Exercise instructions: Among the entries below, find every line that has "will" and pull it out.

===== Given data

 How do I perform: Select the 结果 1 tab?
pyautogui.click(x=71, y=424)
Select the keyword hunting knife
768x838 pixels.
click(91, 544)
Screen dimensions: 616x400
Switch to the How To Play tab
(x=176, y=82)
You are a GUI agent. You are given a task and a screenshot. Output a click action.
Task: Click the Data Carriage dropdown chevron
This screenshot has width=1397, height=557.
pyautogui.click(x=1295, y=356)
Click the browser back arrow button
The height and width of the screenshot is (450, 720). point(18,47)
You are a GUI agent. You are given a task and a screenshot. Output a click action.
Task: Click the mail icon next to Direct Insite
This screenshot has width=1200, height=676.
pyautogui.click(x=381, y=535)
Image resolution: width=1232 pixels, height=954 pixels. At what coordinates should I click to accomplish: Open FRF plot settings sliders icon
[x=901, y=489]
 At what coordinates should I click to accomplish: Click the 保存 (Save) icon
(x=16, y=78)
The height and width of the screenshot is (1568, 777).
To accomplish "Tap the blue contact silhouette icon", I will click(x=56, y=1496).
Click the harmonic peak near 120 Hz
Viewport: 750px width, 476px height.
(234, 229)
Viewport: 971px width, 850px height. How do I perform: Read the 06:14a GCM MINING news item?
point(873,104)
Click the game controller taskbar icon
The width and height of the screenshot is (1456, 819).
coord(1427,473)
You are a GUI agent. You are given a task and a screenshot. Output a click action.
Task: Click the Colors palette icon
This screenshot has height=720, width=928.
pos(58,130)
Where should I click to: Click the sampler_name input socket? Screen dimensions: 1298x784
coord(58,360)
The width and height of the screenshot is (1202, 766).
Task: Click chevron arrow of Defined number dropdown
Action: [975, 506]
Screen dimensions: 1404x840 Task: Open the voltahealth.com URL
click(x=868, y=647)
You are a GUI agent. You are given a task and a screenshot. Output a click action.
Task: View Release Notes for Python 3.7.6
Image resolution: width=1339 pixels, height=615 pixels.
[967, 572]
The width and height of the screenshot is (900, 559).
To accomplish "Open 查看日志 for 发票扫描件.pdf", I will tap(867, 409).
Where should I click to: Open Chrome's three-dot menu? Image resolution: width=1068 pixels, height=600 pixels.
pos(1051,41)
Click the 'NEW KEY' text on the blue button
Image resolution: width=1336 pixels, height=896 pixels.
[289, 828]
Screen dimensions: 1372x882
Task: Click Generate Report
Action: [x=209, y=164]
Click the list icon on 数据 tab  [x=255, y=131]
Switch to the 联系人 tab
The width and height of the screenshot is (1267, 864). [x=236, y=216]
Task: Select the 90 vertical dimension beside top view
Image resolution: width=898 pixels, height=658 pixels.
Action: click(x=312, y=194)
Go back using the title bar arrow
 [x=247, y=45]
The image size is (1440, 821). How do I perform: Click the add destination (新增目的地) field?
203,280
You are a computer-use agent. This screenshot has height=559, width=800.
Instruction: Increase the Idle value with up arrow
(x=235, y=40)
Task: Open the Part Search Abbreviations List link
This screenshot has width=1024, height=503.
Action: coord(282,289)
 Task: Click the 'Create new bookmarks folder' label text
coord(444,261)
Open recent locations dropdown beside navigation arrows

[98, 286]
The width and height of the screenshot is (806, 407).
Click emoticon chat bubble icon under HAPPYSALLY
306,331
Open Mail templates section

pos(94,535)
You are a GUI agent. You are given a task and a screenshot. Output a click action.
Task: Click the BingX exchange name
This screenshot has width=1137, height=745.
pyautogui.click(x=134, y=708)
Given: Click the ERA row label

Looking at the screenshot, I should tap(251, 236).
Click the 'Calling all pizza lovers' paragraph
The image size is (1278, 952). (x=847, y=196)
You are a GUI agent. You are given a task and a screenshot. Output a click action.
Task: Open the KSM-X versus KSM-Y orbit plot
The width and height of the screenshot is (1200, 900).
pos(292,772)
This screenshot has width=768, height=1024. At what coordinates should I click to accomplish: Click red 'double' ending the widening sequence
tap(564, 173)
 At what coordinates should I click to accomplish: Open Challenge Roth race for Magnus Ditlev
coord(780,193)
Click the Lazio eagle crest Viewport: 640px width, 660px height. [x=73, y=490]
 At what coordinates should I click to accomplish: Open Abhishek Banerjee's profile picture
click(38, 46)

==========

Response area:
To accomplish "Tap the blue contact silhouette icon", I will click(x=56, y=1496).
To accomplish "Open 查看日志 for 发票扫描件.pdf", I will tap(867, 409).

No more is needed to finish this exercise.